Stored items

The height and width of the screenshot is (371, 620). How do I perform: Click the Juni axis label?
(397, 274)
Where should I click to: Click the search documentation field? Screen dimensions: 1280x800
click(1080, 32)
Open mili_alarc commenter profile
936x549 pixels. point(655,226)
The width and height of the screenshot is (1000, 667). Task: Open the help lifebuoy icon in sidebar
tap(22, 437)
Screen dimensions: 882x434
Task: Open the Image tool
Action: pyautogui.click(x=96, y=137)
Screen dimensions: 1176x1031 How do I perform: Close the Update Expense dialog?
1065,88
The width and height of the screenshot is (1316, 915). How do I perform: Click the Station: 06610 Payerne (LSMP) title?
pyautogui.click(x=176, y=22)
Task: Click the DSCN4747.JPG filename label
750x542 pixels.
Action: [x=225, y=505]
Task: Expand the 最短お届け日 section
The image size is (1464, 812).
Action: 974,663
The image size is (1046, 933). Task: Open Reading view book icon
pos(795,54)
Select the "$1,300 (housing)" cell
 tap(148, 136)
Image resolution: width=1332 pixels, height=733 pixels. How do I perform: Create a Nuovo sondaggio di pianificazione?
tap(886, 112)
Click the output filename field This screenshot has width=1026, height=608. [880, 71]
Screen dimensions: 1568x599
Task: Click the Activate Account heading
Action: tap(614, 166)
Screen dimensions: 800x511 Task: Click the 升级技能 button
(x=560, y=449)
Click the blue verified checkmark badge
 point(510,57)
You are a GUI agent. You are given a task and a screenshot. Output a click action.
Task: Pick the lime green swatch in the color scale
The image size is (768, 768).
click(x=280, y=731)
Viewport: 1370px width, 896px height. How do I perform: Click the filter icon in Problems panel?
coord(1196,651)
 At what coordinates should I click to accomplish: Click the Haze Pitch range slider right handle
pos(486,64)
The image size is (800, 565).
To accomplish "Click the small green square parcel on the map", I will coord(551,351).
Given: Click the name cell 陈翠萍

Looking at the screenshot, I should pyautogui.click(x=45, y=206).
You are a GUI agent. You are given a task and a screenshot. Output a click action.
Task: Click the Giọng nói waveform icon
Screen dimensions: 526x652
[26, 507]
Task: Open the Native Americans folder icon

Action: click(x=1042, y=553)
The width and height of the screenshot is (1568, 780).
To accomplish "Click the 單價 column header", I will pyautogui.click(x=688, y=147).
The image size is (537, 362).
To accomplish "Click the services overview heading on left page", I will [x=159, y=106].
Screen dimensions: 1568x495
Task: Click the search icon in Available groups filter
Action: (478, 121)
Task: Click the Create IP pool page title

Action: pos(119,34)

Exercise aim ::
Reproduce exactly the lines above from the line with "The image size is (768, 768)." to the line with "The width and height of the screenshot is (1568, 780).", including both, and add nothing.

Task output ::
The image size is (768, 768).
click(x=280, y=731)
Viewport: 1370px width, 896px height. How do I perform: Click the filter icon in Problems panel?
coord(1196,651)
 At what coordinates should I click to accomplish: Click the Haze Pitch range slider right handle
pos(486,64)
The image size is (800, 565).
To accomplish "Click the small green square parcel on the map", I will coord(551,351).
Given: Click the name cell 陈翠萍

Looking at the screenshot, I should pyautogui.click(x=45, y=206).
You are a GUI agent. You are given a task and a screenshot. Output a click action.
Task: Click the Giọng nói waveform icon
Screen dimensions: 526x652
[26, 507]
Task: Open the Native Americans folder icon

Action: click(x=1042, y=553)
The width and height of the screenshot is (1568, 780).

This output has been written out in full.